British oilfield services provider Petrofac Ltd. said on Tuesday that it has booked $1.7 billion in new orders so far this year even as it faced challenges in Saudi Arabia and Iraq, which has crimped its business.
Petrofac for the last two years has been navigating legal challenges as Britain probes allegations of bribery at the company. But the company has managed to sign multiple contracts and sell some assets to beef-up its core business.
In February, a former senior executive pleaded guilty to 11 counts of bribery in relation to oil deals in Iraq and Saudi Arabia as part of an investigation brought on by Britain’s Serious Fraud Office (SFO).

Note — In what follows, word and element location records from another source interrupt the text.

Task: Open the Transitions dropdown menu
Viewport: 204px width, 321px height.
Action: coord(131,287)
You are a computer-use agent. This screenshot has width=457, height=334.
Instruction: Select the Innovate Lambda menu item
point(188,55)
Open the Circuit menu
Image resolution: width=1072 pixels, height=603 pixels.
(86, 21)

While the company has not been charged on any accounts, the convicting of former executives and top bosses being called for inquiries have hammered Petrofac shares. They lost nearly half of their value since the SFO first began its investigations into the company in May 2017 as part of a wider probe into
Monaco-based oil and gas consultancy Unaoil on suspected bribery, corruption and money laundering.

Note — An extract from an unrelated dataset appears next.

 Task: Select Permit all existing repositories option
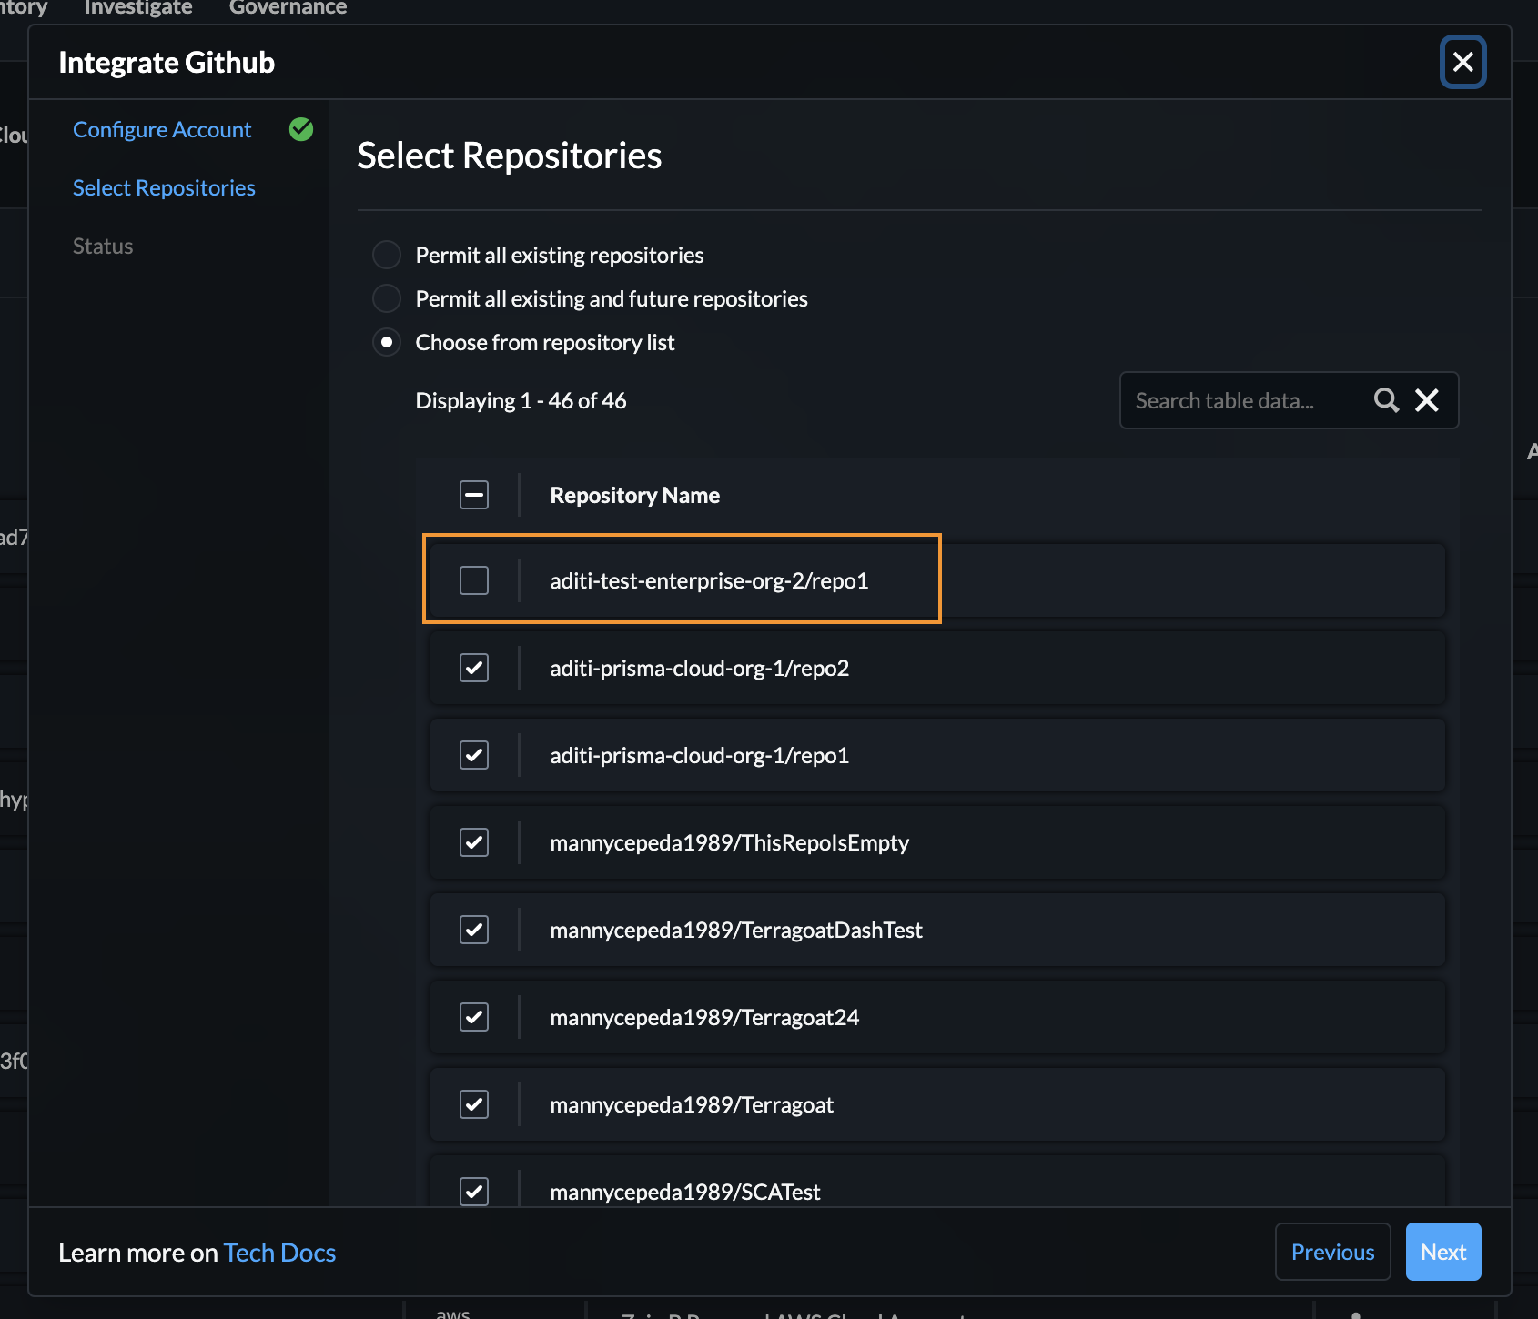pyautogui.click(x=387, y=255)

Petrofac did not provide an update on the investigation on Tuesday and the company’s shares were down 2% in early dealings.
“We continue to maintain excellent client relationships in all of our markets, although new order intake in the year to date reflects our recent challenges in Saudi Arabia and Iraq,” it said.
Petrofac did not provide additional information on the challenges that it is facing in those regions.
The company also said trading was in line with expectations and it was well-positioned for the second half with good revenue visibility and high levels of tendering activity.